Is this depressing? It seems that maybe it is. Except that in the last 12 months I’ve driven so many cars that weigh well over 1500kg and drive brilliantly. We’ve already written ad nauseam about the BMW M5 CS, so I won’t repeat yet again how superb it is despite weighing in at a hefty 1825kg. But what about the lasthurrah GT-R? Despite hilariously comprehensive weight saving measures – like new wheels that are 25 grams lighter per corner – the GT-R Nismo can’t escape its big bones.

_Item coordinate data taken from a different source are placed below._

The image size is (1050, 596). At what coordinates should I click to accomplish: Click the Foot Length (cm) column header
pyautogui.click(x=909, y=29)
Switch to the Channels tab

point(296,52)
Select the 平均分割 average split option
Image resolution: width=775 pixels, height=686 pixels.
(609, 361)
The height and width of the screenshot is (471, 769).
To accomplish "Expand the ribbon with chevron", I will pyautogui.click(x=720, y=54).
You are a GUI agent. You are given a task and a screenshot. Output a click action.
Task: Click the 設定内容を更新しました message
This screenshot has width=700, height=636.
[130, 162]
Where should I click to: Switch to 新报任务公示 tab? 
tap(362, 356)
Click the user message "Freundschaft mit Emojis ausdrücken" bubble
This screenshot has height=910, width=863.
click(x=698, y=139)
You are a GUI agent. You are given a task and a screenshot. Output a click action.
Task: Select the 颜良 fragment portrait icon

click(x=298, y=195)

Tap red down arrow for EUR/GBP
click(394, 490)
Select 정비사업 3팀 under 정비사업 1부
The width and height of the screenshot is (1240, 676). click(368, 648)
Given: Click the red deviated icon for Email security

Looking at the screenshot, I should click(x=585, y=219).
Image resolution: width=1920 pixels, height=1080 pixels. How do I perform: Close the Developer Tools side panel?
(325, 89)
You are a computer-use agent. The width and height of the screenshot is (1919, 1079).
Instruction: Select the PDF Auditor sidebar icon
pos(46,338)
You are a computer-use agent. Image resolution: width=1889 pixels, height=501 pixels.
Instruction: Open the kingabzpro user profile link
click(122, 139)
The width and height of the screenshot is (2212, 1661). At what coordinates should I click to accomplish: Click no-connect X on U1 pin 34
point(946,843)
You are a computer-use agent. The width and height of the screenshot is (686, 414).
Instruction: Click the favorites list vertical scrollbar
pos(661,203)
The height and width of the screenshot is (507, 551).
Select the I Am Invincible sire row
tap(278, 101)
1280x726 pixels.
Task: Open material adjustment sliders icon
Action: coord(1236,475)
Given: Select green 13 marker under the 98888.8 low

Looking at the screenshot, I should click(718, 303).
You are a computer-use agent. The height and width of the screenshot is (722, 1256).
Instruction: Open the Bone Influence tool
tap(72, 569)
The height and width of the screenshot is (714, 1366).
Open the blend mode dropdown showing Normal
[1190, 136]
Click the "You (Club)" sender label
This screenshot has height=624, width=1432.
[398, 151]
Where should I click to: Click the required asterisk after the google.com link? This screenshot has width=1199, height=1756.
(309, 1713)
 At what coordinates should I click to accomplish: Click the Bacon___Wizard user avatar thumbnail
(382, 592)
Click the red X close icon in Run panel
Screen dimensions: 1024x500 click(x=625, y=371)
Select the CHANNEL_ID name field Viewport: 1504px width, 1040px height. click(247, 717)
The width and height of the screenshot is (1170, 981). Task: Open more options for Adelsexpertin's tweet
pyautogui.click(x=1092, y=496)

At 1703kg the square-shouldered coupe should feel cumbersome at times and a little lazy, yet it just loves to turn and has an almost manic responsiveness. You’d scarcely believe any car could change direction with such unwavering speed and precision. Maybe all those years ago when Kazutoshi Mizuno told a group of journalists, myself amongst them, that the GT-R’S weight was an advantage not a hindrance, he was right. The speech itself deserves a column all of its own, but the crux of it was that a contemporary F1 car weighed around 600kg and produced 1300kg of downforce. Adding up to… almost a GT-R with a driver and fuel. It then meandered in all sorts of directions. At one point we thought he was talking about lasers. Anyway, Mizuno argued, passionately, that weight should no longer be demonised. Perhaps we all need to reassess our own prejudices.
The inconvenient truth hits, ironically, like a ton of bricks. The Caterham 420 Cup has taken me out of the pits, along a very short straight and around one hairpin bend. As I grab an upshift just as the wheels rumble over the exit kerbing, foot slammed into the bulkhead, confidence already sky-high and whooping for joy into the thick padding of an Arai helmet, the lesson is as clear as day: Weight is the enemy. Of course it’s the enemy! How could I have ever thought differently? This tiny, fierce, frantic and outrageously capable machine seems like the very best idea in the world.
It’s not a new idea, of course, but it’s one that feels long forgotten. Even if you pay lip service to weight reduction and strive to save 25 grams per wheel, the benefits only really hit home when you go back to basics. Back to a car that is absolutely defined by its lack of mass. Rediscovering this virtuous circle is a joy. And an education. I long for every other manufacturer to own a Seven and for their engineers and development drivers to test it every three months. To feel the benefits of low mass, to reconnect with driving excitement in such a pure expression of engineering simplicity. To remember just how much fun driving can be.
A dozen laps later the evidence for the benefits of lightweight construction is so compelling that it’s irrefutable. Not only am I absolutely enthralled by the 420 Cup for what it can do, I’m also desperately looking for ways that I can improve to try to match the finesse and capability of the car. In reality, I’m too tired and too wired to think. However, the car doesn’t show a bead of sweat. No brake fade. No tyre wear. It waits patiently in the pitlane. Ready to go whilst the supercars nearby have new boots fitted. Again.
The Seven still has much to teach us. Many years ago, we decided to no longer take Caterhams to ecoty. In an era where a CSL weighs 1625kg it’s time to reverse that decision. The campaign starts here.